European finance ministers agreed early Thursday morning to empower the European Central Bank to supervise the bloc’s largest banks, a deal that is expected to be ratified by European leaders on Friday. Britain, the Czech Republic and Sweden opted out of the arrangement.
Under the agreement, the ECB will monitor banks with assets that are worth more than €30 billion or the equivalent of 20 percent of their state’s gross domestic product, excluding small and regional banks that aren’t heavily exposed to sovereign debt. Some two hundred out of the roughly 6,000banks in the eurozone would fall under the new regime.
Plans for a banking union were floated this summer in response to the continent’s spiraling debt crisis. Joonatan Jakobs explained for the Atlantic Sentinel at the time why the high degree of interconnectiveness between the banks and the states in which they reside necessitated intraregional oversight.

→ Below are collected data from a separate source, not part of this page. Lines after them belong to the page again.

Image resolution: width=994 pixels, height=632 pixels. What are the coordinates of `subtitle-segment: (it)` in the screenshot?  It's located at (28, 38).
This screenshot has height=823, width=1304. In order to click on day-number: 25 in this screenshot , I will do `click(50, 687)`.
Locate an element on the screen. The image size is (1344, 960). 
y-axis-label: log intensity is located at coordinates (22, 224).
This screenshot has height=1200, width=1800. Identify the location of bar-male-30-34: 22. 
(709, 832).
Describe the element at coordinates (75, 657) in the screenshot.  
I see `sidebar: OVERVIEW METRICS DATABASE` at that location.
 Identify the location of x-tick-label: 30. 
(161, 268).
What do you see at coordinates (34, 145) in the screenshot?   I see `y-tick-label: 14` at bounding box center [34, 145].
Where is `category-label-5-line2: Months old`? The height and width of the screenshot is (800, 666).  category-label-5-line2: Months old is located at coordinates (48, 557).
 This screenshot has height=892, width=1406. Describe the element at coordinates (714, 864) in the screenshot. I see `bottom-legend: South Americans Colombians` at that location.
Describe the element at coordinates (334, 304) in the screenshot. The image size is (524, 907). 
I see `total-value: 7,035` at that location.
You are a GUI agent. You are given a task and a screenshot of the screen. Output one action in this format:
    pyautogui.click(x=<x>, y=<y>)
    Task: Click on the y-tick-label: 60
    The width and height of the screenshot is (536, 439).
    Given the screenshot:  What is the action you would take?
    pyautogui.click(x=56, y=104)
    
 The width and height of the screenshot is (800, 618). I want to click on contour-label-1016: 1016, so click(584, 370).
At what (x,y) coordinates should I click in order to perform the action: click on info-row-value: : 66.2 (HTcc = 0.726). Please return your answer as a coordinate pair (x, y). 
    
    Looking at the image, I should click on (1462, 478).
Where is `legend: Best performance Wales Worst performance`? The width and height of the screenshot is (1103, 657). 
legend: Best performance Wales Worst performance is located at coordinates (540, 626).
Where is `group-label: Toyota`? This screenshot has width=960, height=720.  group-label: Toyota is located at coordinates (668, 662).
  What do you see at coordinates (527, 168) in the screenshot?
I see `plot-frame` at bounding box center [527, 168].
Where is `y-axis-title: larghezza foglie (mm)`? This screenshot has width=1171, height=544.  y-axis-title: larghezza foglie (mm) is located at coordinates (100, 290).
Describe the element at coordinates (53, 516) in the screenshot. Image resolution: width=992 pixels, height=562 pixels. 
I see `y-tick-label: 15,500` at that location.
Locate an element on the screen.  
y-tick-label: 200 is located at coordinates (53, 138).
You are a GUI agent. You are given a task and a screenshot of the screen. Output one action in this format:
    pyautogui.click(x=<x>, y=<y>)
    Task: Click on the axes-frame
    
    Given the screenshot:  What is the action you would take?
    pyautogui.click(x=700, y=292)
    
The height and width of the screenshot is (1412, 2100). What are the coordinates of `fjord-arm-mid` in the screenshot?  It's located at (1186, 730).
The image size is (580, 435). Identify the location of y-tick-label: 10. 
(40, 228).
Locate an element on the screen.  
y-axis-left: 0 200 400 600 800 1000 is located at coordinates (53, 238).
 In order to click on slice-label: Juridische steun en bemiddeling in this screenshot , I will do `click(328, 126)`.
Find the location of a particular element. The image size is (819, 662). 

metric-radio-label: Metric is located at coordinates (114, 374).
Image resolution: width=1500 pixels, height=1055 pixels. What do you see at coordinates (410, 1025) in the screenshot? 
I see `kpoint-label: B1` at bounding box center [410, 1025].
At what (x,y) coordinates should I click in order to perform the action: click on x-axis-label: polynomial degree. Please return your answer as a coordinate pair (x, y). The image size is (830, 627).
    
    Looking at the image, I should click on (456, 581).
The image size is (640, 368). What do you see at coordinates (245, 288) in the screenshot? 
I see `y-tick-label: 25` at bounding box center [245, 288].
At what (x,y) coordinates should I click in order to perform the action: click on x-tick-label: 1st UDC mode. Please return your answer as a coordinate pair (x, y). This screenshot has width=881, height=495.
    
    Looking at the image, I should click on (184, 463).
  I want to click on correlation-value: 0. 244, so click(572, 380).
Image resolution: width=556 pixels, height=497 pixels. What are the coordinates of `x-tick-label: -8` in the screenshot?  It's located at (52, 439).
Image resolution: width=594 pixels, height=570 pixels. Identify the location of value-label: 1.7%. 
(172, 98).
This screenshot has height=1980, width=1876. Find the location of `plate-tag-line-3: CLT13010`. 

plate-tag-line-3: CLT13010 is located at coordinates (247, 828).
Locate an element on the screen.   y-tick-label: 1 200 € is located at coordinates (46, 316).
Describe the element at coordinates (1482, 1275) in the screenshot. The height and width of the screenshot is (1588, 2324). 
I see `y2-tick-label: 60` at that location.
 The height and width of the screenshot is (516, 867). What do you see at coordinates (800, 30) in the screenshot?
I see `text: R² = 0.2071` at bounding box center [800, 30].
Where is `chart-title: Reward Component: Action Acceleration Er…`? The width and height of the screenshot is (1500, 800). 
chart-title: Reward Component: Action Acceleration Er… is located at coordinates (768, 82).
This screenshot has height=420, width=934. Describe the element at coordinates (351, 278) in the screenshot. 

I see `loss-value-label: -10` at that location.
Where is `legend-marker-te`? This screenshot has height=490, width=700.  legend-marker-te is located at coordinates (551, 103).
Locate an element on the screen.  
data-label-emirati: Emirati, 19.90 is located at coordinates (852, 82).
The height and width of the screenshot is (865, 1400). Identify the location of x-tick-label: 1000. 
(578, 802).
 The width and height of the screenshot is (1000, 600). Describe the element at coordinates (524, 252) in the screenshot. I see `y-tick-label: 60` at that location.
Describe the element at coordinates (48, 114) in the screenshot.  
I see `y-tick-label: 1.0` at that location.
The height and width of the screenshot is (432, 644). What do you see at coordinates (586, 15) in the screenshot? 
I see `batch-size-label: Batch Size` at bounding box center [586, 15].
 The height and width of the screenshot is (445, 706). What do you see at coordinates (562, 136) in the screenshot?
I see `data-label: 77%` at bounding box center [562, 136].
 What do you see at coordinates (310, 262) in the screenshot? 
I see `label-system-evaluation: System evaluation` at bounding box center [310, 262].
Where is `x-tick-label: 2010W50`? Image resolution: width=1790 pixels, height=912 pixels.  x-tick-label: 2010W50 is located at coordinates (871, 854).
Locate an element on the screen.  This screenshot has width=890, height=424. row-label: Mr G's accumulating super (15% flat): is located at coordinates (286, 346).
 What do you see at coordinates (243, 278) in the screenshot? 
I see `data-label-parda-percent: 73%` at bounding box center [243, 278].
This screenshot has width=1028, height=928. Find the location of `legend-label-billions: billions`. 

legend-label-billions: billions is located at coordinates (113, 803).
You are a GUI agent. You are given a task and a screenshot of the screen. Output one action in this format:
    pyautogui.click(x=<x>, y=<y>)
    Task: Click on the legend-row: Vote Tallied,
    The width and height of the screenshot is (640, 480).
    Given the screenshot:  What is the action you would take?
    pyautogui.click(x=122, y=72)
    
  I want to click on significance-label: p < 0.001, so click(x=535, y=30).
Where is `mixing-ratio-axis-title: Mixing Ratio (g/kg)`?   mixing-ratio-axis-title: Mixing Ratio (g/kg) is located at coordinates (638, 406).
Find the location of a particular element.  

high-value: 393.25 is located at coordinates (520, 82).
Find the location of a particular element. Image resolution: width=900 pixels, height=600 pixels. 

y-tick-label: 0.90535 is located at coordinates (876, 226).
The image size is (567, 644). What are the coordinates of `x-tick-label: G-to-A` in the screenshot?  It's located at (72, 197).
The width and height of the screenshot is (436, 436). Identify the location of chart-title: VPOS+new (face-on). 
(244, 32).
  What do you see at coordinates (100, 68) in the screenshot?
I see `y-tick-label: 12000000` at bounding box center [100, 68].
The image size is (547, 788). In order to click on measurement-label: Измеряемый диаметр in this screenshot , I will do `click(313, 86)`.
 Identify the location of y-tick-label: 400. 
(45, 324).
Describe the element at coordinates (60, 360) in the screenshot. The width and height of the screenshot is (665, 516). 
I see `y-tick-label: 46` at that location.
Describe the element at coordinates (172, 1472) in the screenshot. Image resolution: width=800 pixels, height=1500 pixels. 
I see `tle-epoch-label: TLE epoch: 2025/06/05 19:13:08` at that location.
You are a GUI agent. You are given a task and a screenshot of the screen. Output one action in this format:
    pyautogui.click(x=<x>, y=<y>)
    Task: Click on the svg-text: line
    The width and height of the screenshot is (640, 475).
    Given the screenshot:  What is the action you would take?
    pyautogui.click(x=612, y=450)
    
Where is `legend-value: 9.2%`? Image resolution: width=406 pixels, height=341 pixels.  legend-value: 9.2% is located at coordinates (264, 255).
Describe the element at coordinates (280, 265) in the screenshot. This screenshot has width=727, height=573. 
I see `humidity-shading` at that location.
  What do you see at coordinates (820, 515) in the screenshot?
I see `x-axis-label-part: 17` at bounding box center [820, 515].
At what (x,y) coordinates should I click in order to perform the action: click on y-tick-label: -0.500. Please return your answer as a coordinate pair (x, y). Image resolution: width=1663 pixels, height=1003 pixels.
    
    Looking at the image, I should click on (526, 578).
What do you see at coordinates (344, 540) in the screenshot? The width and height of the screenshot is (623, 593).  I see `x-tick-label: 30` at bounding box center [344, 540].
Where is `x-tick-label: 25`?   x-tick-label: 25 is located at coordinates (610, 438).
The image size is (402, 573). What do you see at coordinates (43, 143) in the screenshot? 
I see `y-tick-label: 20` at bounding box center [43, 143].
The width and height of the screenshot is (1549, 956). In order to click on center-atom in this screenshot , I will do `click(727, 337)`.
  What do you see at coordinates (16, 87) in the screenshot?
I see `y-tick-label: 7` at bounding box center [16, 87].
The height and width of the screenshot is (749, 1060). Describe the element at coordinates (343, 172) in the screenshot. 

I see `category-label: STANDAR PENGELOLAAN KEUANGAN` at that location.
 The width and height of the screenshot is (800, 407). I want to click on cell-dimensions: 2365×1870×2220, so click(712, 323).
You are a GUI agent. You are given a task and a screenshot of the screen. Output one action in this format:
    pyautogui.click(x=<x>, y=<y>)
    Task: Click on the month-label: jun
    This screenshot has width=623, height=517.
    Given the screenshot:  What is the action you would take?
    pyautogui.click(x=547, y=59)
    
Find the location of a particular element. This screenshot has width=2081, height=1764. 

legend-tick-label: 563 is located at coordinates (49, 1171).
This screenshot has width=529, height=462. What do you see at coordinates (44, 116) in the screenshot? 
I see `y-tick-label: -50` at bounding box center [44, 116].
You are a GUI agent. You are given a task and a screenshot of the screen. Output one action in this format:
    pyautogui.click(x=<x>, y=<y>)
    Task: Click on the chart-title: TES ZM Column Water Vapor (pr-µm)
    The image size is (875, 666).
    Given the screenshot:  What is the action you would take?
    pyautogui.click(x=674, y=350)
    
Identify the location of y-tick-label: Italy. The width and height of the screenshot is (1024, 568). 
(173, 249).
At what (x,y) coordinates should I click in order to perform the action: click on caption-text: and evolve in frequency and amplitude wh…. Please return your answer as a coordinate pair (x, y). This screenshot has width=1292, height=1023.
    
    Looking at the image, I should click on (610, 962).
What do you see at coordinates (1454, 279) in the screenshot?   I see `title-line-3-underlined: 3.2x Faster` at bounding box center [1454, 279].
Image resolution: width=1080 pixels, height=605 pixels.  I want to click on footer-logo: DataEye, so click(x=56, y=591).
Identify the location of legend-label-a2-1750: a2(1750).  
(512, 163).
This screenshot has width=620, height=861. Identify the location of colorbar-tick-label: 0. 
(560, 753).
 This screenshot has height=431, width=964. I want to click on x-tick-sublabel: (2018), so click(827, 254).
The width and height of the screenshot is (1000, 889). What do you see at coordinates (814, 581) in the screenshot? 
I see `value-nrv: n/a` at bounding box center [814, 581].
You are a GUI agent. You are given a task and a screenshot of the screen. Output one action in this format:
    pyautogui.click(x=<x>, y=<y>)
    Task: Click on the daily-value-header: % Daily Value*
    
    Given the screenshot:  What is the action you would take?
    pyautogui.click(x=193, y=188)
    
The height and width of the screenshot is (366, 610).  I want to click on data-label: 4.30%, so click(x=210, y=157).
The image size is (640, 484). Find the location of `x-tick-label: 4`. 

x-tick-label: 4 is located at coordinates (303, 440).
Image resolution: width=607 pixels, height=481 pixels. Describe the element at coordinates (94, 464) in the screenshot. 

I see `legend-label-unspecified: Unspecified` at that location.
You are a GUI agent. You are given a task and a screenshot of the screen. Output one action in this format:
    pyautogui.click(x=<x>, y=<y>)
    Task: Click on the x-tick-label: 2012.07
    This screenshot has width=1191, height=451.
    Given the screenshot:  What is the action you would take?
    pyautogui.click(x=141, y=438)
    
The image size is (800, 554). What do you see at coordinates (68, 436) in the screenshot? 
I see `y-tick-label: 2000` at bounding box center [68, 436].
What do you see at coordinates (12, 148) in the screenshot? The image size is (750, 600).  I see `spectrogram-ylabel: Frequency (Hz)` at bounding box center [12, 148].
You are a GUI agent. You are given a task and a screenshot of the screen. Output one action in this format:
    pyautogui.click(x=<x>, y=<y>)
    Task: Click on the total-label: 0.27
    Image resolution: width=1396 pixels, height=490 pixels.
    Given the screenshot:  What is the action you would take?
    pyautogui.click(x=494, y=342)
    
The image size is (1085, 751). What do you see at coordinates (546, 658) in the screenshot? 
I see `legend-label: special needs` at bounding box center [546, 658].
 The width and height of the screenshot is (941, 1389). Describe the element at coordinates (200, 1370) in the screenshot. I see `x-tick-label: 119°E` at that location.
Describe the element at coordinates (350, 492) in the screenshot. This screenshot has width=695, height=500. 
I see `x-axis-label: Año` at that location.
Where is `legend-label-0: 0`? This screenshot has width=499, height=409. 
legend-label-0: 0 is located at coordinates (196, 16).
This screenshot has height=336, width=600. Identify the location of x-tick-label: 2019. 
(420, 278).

A national bank tends to unofficially support its sovereign by buying government debt. An ailing financial system can by itself generate a large negative shock to the economy due to its function in allocating resources. This is especially true in Europe as it depends greatly on its banks for this function. Large, systematically important banks tend to be implicitly backed by their sovereigns. When either experiences considerable stress, the other suffers similarly.
Jakobs observed that a banking union would be another step toward “ever-closer union” and is therefor regarded warily by Euroskeptics in especially in the Northern European member states that have had to bear the brunt of bailing out their weaker counterparts in the periphery of the currency union.
The banking union decouples the banks’ and sovereign balance sheets as it will give a central authority the ability to directly support financial institutions without national government approval. The German finance minister Wolfgang Schäuble cautioned on Thursday though that this won’t be in effect until 2014.
Three countries outside the eurozone — the Czech Republic, Sweden and the United Kingdom — refused to submit the centralized financial oversight and secured safeguards to ensure that they cannot be easily outvoted in the European Banking Authority which was established last year. In the future, EBA regulations will require the approval of a majority of countries in the single supervisor and a majority of those outside it as well as a general qualified majority of European Union member states. Chancellor George Osborne said that Britain had secured a “very good deal.” His Swedish counterpart Anders Erik Borg was less optimistic.
Asked about the banking union on Wednesday, Borg said it marked a “sad day for Europe” before lamenting what he described as “a move toward euro banks, euro taxes, euro transfers.”
We think those are steps in the wrong direction. It might be very popular among the eurocrats but I think there are very few Europeans actually wanting these developments.